9. In the view we take with regard to the first point of controversy, the second point, namely whether the original lease contained a covenant for renewal with the lessee, is of secondary importance. The learned District Judge has set out in his judgment a translation of that clause prepared by the Official Translator and no objection to the accuracy of that translation was taken at the hearing of the appeal. It is as follows:
After my enjoyment of the said Bazar taken settlement of, and of the 'Toha' Bazar, and on my being in possession thereof for the full term under the lease, maintaining the previous boundaries of them intact, you will be at liberty to lease out this Bazar afresh at an appropriate jama and I shall be entitled to take settlement again at your will, otherwise I will relinquish this Ijara in your favour. If I fail to do so, I may be dealt with according to law.
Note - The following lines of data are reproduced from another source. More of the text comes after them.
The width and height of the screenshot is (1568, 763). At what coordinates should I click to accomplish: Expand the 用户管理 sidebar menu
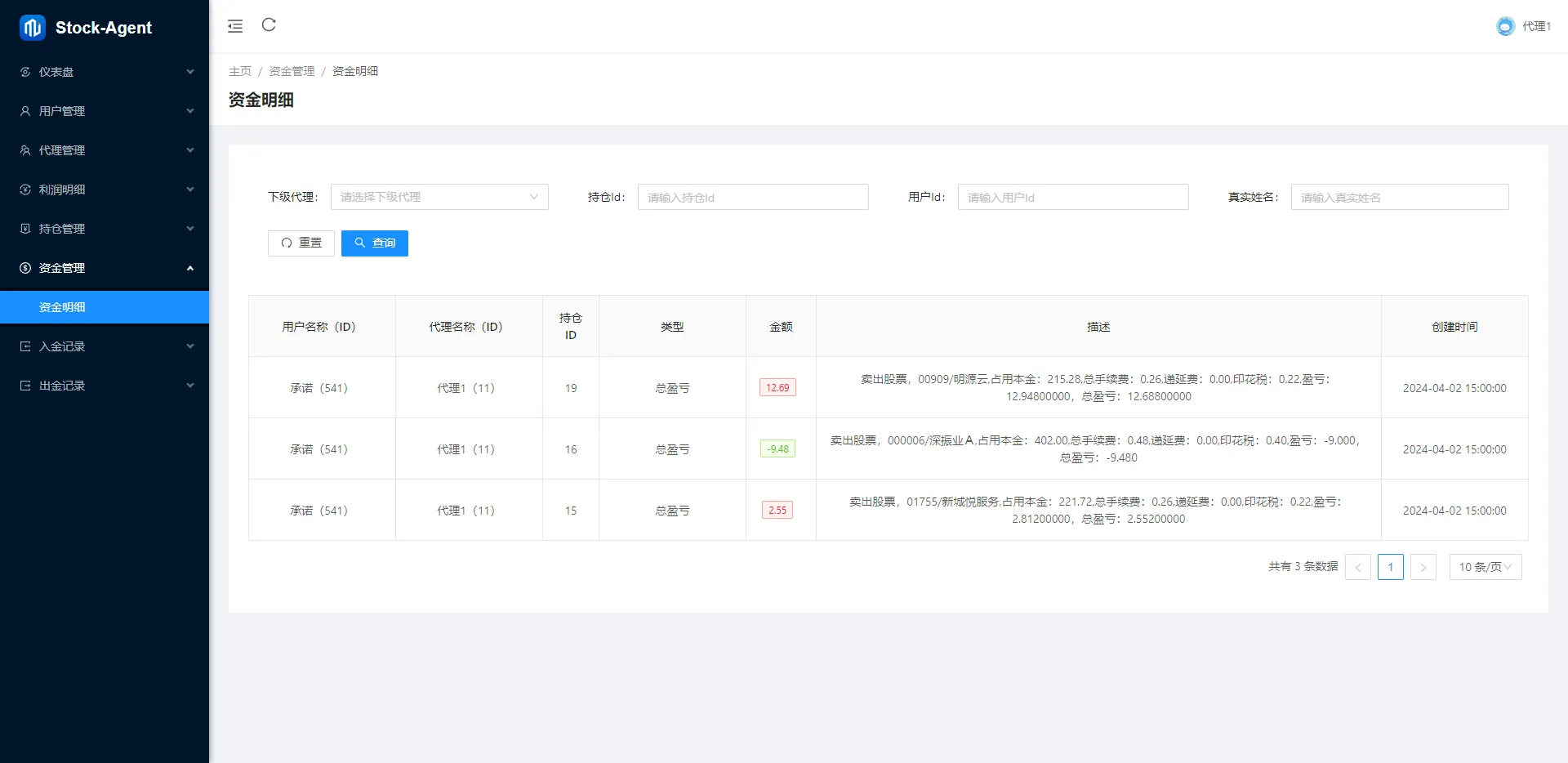(105, 111)
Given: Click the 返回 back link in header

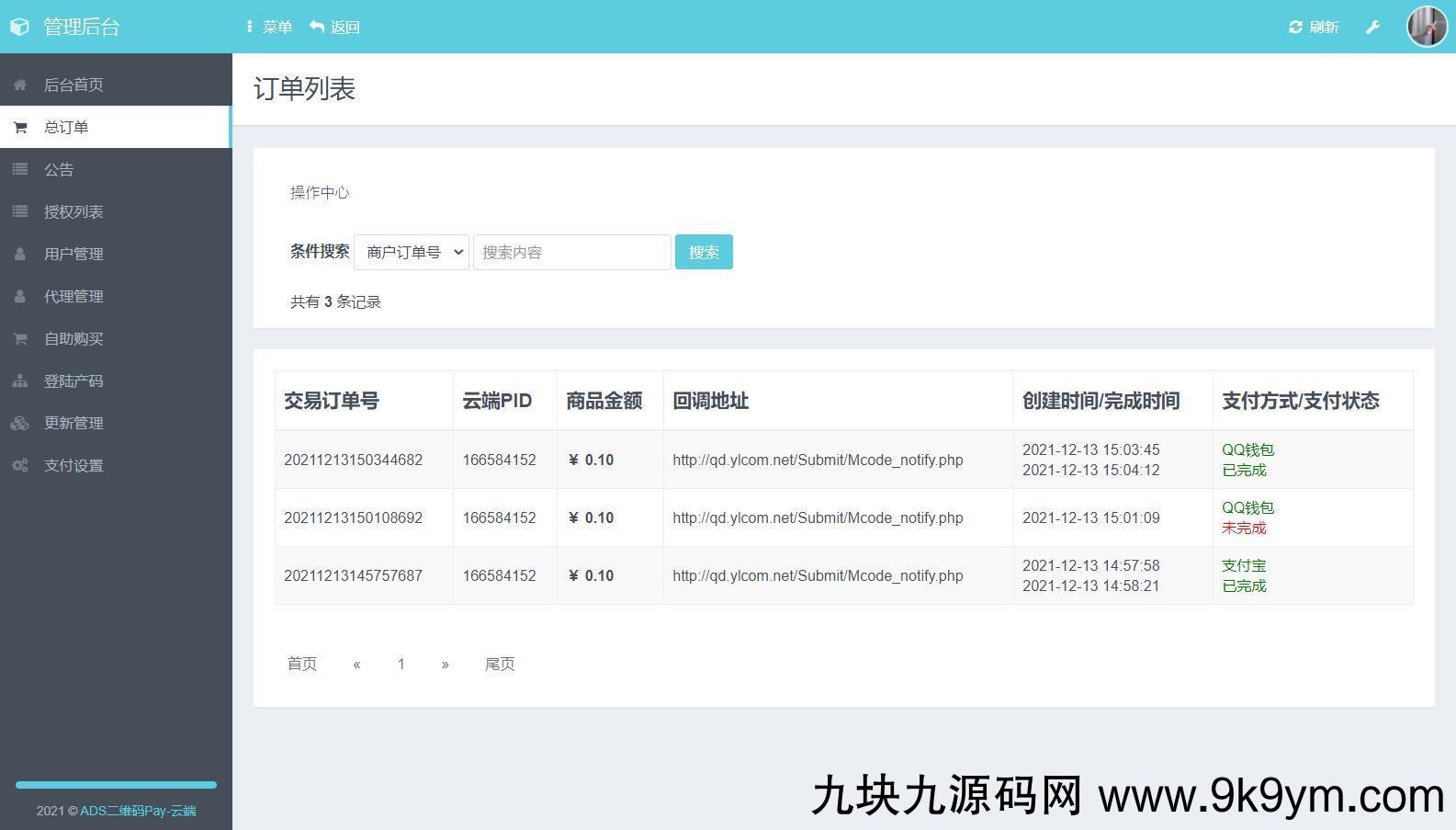Looking at the screenshot, I should click(335, 28).
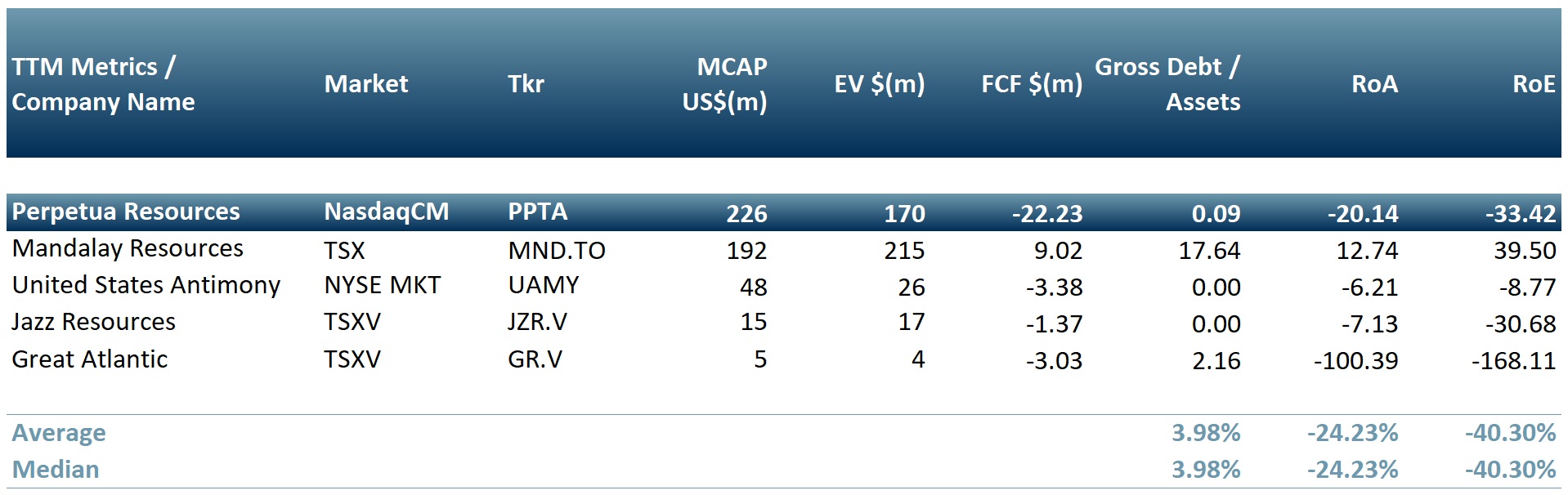The width and height of the screenshot is (1568, 495).
Task: Select the NasdaqCM market cell
Action: (x=386, y=212)
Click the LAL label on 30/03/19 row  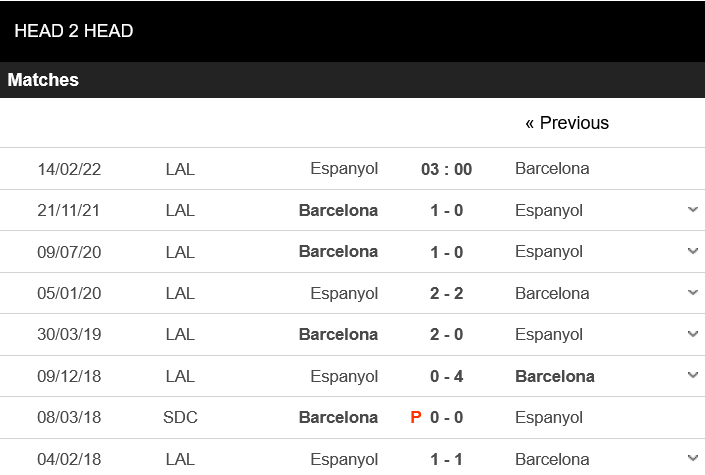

10. In reaching his decision that this was in essence a covenant for renewal, the learned District Judge relied on the decision, Secy. of State v. Shiba Prasad 6 A.I.R. 1919 Cal. 972 We think however that the covenant in the lease which was then under consideration is materially different from the covenant which has been reproduced above. It was as under:
If I agree to the enhanced rent to be fixed at the time of the next settlement in future, the Government shall have the power to settle the lands with me, or if I do not agree, then with others.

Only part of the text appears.